California Gov. Gavin Newsom. (Photo by Justin Sullivan/Getty Images)
Hollywood Struggling Mightily Thanks To Classic California Behavior
In 2023, there were massive strikes by the actors and writers unions that shut down productions for months on end. Every part of the industry, even executive and post-production work, was affected. COVID lockdowns that the industry and state supported had led to a catastrophic decline in box office, as well as forcing content onto less lucrative streaming services. After years of turning its focus away from crowd-pleasing films with broad appeal, the industry's political extremism was finally coming back to bite them.
Most within the industry were happy to continue with business as usual, pretending as though nothing was wrong or could ever go wrong. It's Hollywood, after all.
Yet the Journal's investigation found that "work is evaporating, businesses are closing, longtime residents are leaving, and the heart of L.A.'s creative middle class is hanging on by a thread."
At the end of 2022, the Bureau of Labor Statistics reported that there were roughly 142,000 people employed in the movie business in LA County. By the end of 2024, just two years later, that number had dropped to just 100,000. That's a catastrophic decline, and the speed with which it's happened is jaw dropping.
The industry is starting fewer projects than in years past, as the report covers. Roughly 30 percent "fewer movies and TV shows with budgets of at least $40 million began shooting in the U.S. in 2024 than in 2022." Then it went down again to start 2025. In the mid-2010's, the occupancy rate for studio soundstages was around 95 percent. Now it's dropped to the low-60's and shows no sign of reversing course.

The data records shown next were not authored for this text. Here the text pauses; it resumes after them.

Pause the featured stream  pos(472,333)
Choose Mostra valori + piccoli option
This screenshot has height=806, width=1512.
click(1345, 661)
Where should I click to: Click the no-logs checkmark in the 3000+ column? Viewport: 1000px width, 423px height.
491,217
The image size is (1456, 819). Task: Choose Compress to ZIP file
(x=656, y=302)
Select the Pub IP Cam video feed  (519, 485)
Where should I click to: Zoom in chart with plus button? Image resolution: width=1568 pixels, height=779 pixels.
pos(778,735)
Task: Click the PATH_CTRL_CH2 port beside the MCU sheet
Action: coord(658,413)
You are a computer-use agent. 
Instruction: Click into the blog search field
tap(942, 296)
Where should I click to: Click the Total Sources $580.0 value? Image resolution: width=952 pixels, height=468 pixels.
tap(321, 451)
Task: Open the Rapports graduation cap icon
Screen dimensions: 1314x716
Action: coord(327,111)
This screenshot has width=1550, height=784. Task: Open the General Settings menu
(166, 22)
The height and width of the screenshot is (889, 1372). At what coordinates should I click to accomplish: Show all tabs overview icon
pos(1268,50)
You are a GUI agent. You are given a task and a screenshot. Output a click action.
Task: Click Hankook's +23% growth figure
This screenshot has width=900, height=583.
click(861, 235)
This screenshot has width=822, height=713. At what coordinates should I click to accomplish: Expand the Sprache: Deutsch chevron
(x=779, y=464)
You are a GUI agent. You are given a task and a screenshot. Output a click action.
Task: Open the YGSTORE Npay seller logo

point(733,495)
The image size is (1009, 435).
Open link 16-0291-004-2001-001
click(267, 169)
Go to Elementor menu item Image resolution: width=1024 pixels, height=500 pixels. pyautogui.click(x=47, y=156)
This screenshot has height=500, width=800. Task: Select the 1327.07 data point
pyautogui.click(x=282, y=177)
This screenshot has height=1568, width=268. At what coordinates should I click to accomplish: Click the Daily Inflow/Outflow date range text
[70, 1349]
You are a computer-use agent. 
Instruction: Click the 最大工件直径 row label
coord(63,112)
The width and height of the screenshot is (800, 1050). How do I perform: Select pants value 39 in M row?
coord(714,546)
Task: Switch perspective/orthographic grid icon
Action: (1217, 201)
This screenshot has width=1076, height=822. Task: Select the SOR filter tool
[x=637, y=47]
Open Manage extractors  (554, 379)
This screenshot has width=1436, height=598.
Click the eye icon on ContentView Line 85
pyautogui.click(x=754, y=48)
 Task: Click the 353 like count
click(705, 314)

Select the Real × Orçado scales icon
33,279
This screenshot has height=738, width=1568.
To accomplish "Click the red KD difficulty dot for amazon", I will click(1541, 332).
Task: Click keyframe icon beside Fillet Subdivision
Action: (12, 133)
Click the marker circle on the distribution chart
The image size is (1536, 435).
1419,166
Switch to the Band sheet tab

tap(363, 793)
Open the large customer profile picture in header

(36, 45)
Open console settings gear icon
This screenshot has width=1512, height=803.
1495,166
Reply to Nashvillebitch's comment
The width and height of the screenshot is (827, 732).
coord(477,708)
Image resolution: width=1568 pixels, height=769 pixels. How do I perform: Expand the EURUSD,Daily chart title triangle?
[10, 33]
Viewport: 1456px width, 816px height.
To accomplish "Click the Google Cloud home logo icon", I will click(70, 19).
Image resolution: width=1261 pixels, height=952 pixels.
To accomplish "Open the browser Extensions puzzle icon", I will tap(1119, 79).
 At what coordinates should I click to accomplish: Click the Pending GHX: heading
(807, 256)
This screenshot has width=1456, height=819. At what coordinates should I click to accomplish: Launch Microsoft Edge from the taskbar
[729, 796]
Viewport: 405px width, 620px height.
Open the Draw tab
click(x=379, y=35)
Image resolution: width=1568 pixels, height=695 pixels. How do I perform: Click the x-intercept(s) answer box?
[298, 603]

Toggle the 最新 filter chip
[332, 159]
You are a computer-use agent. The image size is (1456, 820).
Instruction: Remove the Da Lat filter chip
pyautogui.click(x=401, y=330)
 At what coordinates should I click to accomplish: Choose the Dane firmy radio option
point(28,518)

Left-wing studio executives, who support and supported Newsom and other far-left candidates, have moved production to other states or countries thanks to massive tax breaks. Redistributing wealth is great, unless it's their own, of course. California, slow moving and convinced of its own infallibility, was so slow to react to these obvious changes that adding its own tax breaks hasn't been nearly enough to stop the outflow.
Sure enough, LA's unemployment rate far exceeds the national average, and the population has declined by more than 250,000 people in the last four years.
Stubbornness, refusal to adapt, refusing to account for competition, union demands, monstrous cost of living make long breaks between productions untenable. All of it has combined to hurt Hollywood. And there's little national interest in helping Hollywood through say, a federal tax credit for US-based films, because the industry has so consistently shown its disdain or outright hatred for its home country. The industry made its bed, and has no choice but to lie in it.